Human intestinal epithelial and smooth muscle cells are potent producers of IL-6

1Department of Surgery, Saint Louis University School of Medicine, St Louis, Missouri, USA
2Department of Surgery, DVA Medical Center, St Louis, Missouri, USA
3Department of Surgery, Washington University School of Medicine, Campus Box 8109, 660 S. Euclid Avenue, St Louis, Missouri 63110-1093, USA

Copyright © 2003 Hindawi Publishing Corporation. This is an open access article distributed under the Creative Commons Attribution License, which permits unrestricted use, distribution, and reproduction in any medium, provided the original work is properly cited.


Background: Interleukin-6 (IL-6), a pluripotent cytokine, has traditionally been considered the product of proinflammatory cells. However, many other cell types have been shown to produce IL-6. Since intestinal inflammation is commonly associated with a vigorous systemic inflammatory response, we hypothesized that intestinal epithelial and smooth muscle cells might contribute to that response by producing IL-6. We therefore studied the capacity of differentiated human intestinal epithelial and smooth muscle cell lines to produce IL-6 in response to various proinflammatory stimuli.

Materials and methods: CCL-241, a human intestinal epithelial cell line, and HISM, a human intestinal muscle cell line, were grown to confluency and then treated for 24 h with various concentrations of lipopolysaccharide,Clostridium difficile culture extract containing both toxin A and toxin B, recombinant human tumor necrosis factor-alpha (TNF-α), or recombinant human interleukin-1 beta (IL-1β).
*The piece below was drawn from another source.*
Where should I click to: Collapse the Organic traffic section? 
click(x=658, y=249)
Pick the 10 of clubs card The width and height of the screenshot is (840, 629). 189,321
Supernatants were then collected for IL-6 determination using an enzyme-linked immunosorbent assay. Cell numbers were determined using a Coulter counter. For comparison, parallel studies were performed using phorbol ester-primed U-937 and THP-1 human macrophage cell lines.

Results: Both human intestinal epithelial and smooth muscle cells produced IL-6 under basal conditions. In HISM cells, but not in CCL-241 cells, IL-6 release was increased slightly by treatment with C. difficile culture extract containing both toxin A and toxin B and with lipopolysaccharide. In both cell lines, IL-6 production was profoundly stimulated by treatment with IL-1β and less so with TNF-α. Combinations of high-dose TNF-α and IL-1β may have a slightly additive, but not synergistic, effect on IL-6 release. The amount of IL-6 produced by IL-1-stimulated intestinal cell lines was 70-fold higher than that produced by stimulated macrophage cell lines.

Conclusions: Both intestinal epithelial and smooth muscle cells demonstrate the ability to release significant amounts of IL-6. The profound response to IL-1β and TNF-α stimulation by both cell lines suggests that human intestinal parenchymal cells, influenced by paracrine mediators liberated from proinflammatory cells, might significantly contribute to the overall systemic inflammatory response by producing IL-6.